Working with gigs of data and million row data sets is child's play. You will have complete autonomy and ownership to develop, enhance, and maintain our data design, algorithms and distributed data infrastructure. Understanding business needs and translating data requirements will be critical to this role. We're not in the business of bogging you down with process, so you will have total freedom to develop and maintain as you see fit.
You are a data scientist and server architect with some engineering experience who is obsessed with big data and can't turn off your attention to detail. You are an expert in SQL, strong in NoSQL, and have familiarity with multiple database systems. You have a CS background and feel comfortable with Linux-based software development. You have a keen interest in telling stories with all the data available to you and can relate your work to the overall business.
Experience deploying & supporting scalable and high availability infrastructure
Experience deploying & supporting high-traffic environment
Experience with distributed map/reduce and related technologies: Hadoop/Hive/Pig, etc
Experience writing quality map/reduce/serde code using your favorite language to parse/process data streams
PhD in CS/Math/Statistics or equivalent experience
NICE TO HAVE:
Experience with NoSQL: MongoDB, CouchDB
Experience deploying & supporting SaaS in a cloud environment
Experience with machine learning software: Mahout, Weka, etc.
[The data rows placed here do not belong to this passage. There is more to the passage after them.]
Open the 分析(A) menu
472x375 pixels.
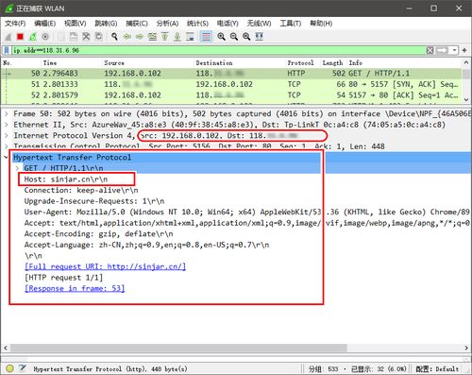[167, 24]
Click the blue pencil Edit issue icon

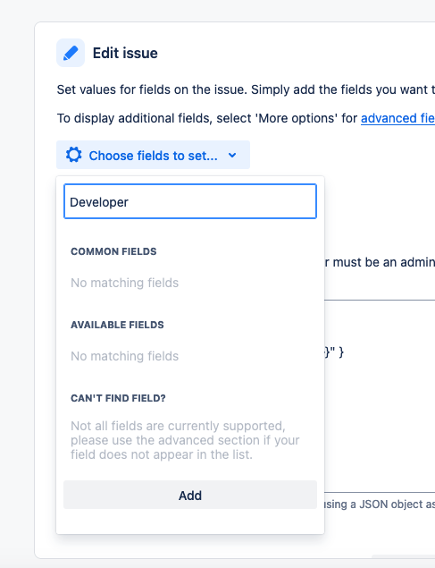pos(71,53)
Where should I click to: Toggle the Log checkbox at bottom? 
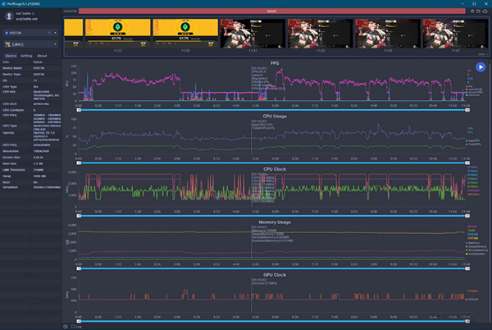tap(75, 326)
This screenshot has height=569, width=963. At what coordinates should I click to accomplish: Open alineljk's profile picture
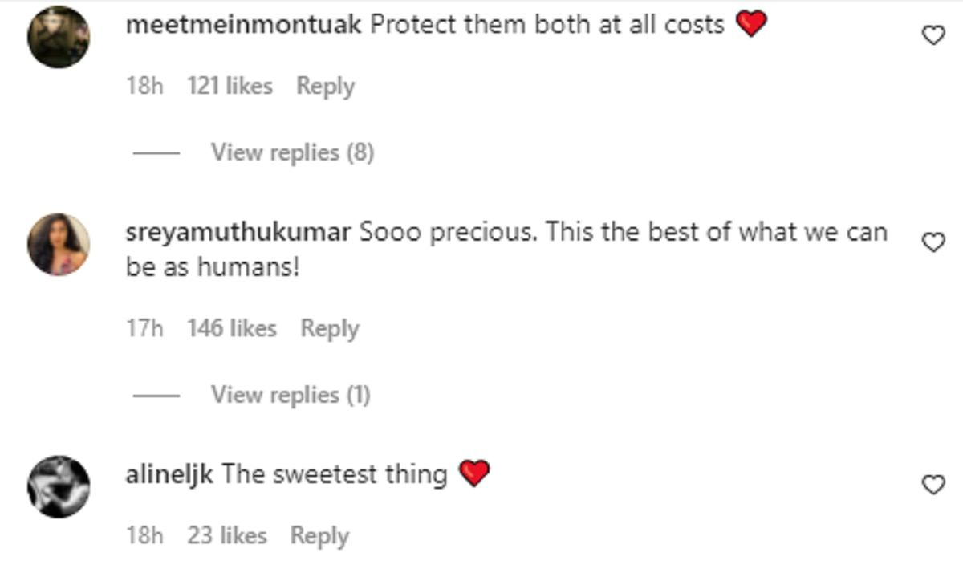point(59,486)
Experience with graph databases: Neo4J, InfoGrid, Infinite Graph
Experience with search and search related technologies: Solr, ElasticSearch, Endeca, etc.
Experience with data collection and aggregation frameworks like Flume, Scribe or similar
Experience with Key/Value stores: Tokyo Cabinet/Tyrant, Redis, Voldemort, Oracle BDB
Experience with monitoring tools such as Nagios, Ganglia, Monit. . .etc.
Key Responsibilities / Performance Requirements:
Develop algorithms to take into account hundreds of different attributes to build user profiles
Design, develop and support a map-reduce-based data processing pipeline
Provide engineering and design support for Hadoop build, configuration, monitoring and supportability
Design, develop and support user profiles and behavioral analysis via data-mining and machine-learning algorithms
Responsible for data accuracy, scalability and integrity
Innovate practical NoSQL solutions to conquer scalability and distributed data processing challenges
Define Hadoop configuration of baseline image for master node, slave node and data nodes
Automation to add data nodes as need
Define and set up monitoring infrastructure to support and optimize infrastructure
Qloo is an "inspiration engine". It provides its users with personalized suggestions for new things to do based on all that they love already. Qloo provides suggestions across 8 major categories of culture - music, film, TV, dining, nightlife, fashion, books and travel.
For further information see http://www.qloo.com
Qloo was formed in 2012 and is based in Nolita, NYC.